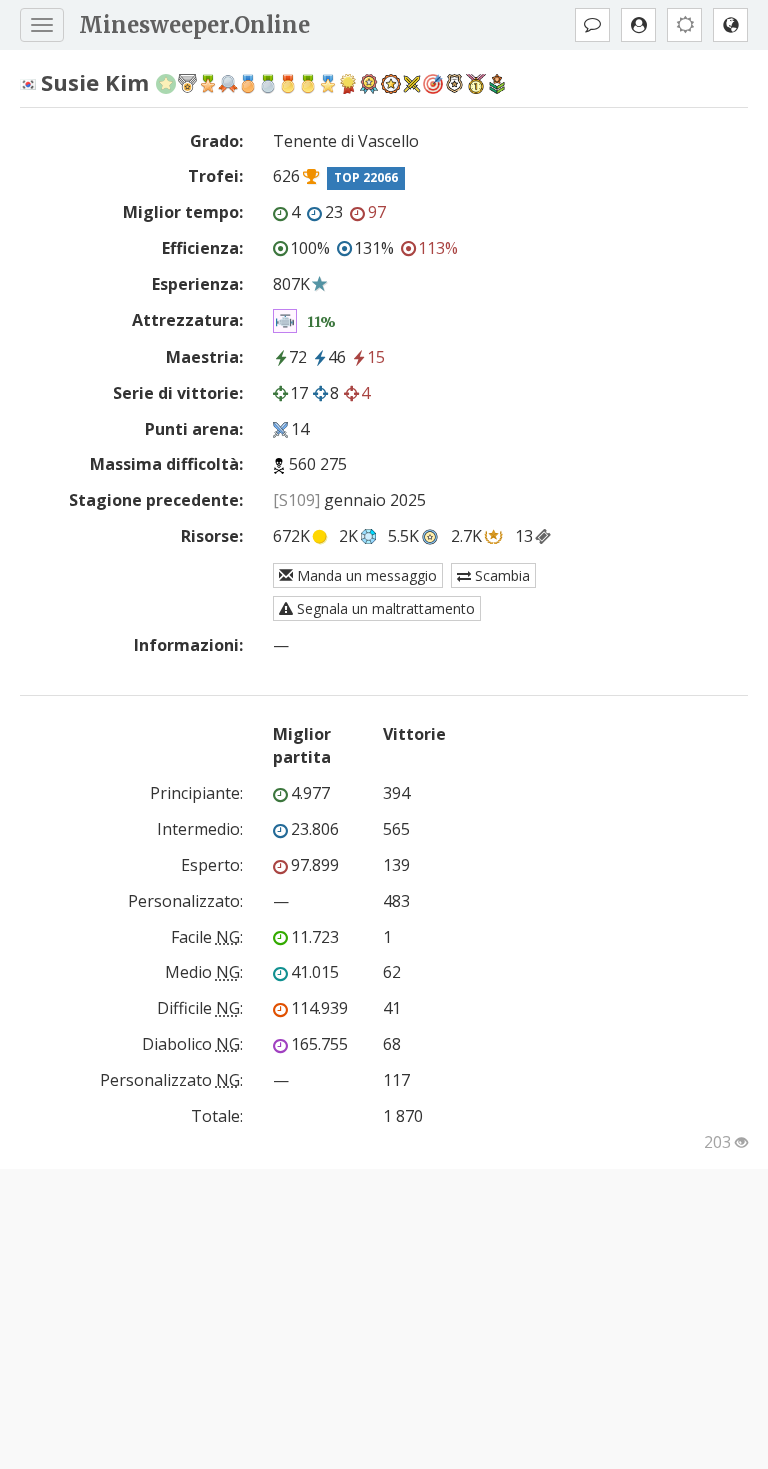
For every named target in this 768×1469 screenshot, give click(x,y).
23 (334, 212)
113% (438, 248)
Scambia (500, 575)
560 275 (318, 464)
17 (299, 393)
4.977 (310, 793)
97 (377, 212)
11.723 (315, 937)
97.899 (315, 865)
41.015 (315, 972)
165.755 (319, 1044)
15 (376, 357)
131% (374, 248)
====
→ Exercise details:
Reproduce the data word for word, excluding its pictures.

→ Answer:
For every named target in this 768×1469 screenshot, give click(x,y).
23 (334, 212)
113% (438, 248)
Scambia (500, 575)
560 275 (318, 464)
17 (299, 393)
4.977 (310, 793)
97 (377, 212)
11.723 (315, 937)
97.899 (315, 865)
41.015 (315, 972)
165.755 (319, 1044)
15 (376, 357)
131% (374, 248)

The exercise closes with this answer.